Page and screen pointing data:
=======
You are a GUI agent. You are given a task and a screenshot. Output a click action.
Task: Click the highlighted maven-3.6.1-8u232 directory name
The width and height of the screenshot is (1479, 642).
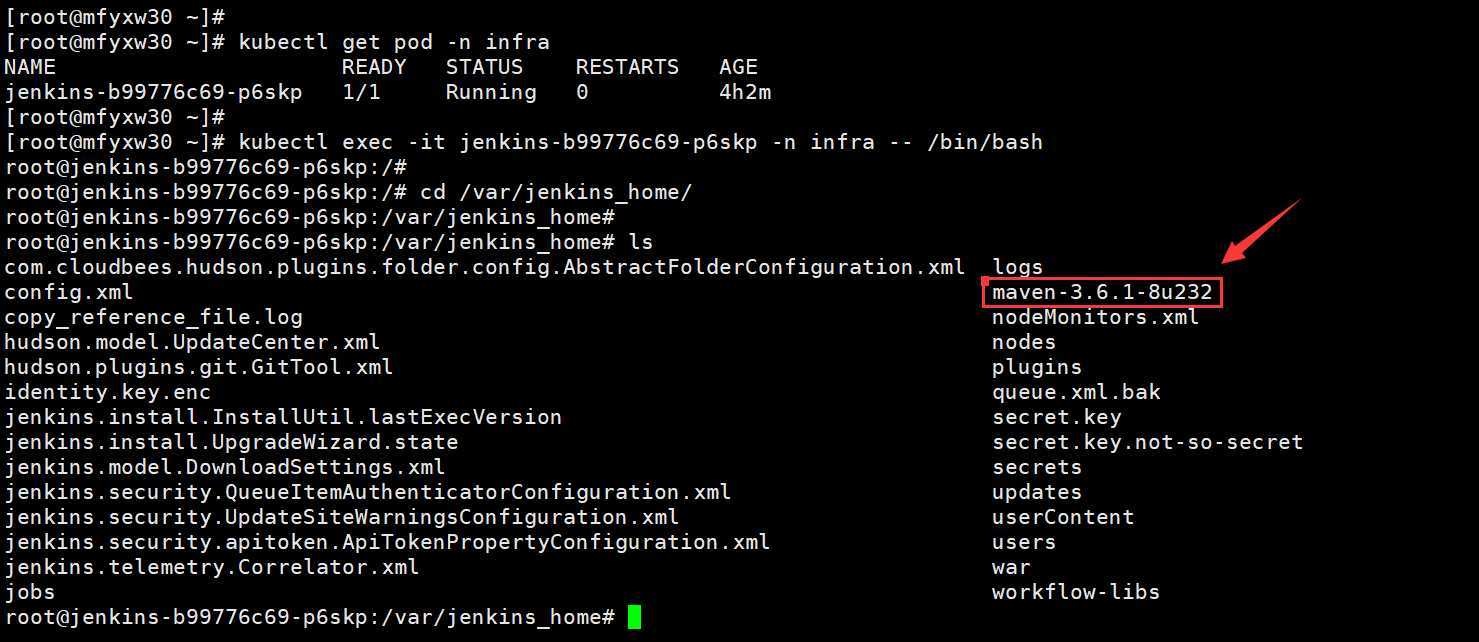[x=1102, y=292]

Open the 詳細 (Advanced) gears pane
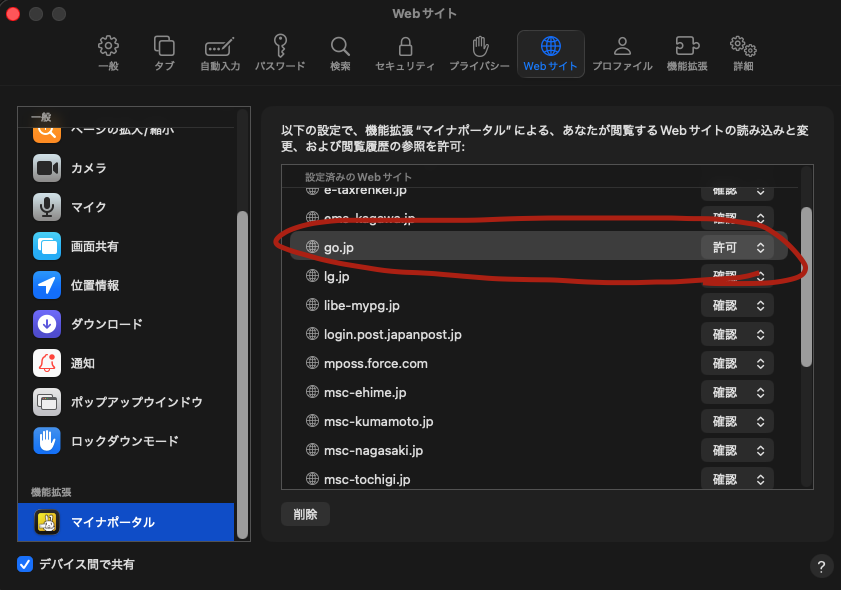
=======
STATED EXERCISE: Render the listing above as a Markdown table with the columns "Row" and "Line," one numbered row per line and blank lines omitted. Leave the pictures out.

EXERCISE SOLUTION:
| Row | Line |
|---|---|
| 1 | You are a GUI agent. You are given a task and a screenshot. Output a click action. |
| 2 | Task: Click the highlighted maven-3.6.1-8u232 directory name |
| 3 | The width and height of the screenshot is (1479, 642). |
| 4 | [x=1102, y=292] |
| 5 | Open the 詳細 (Advanced) gears pane |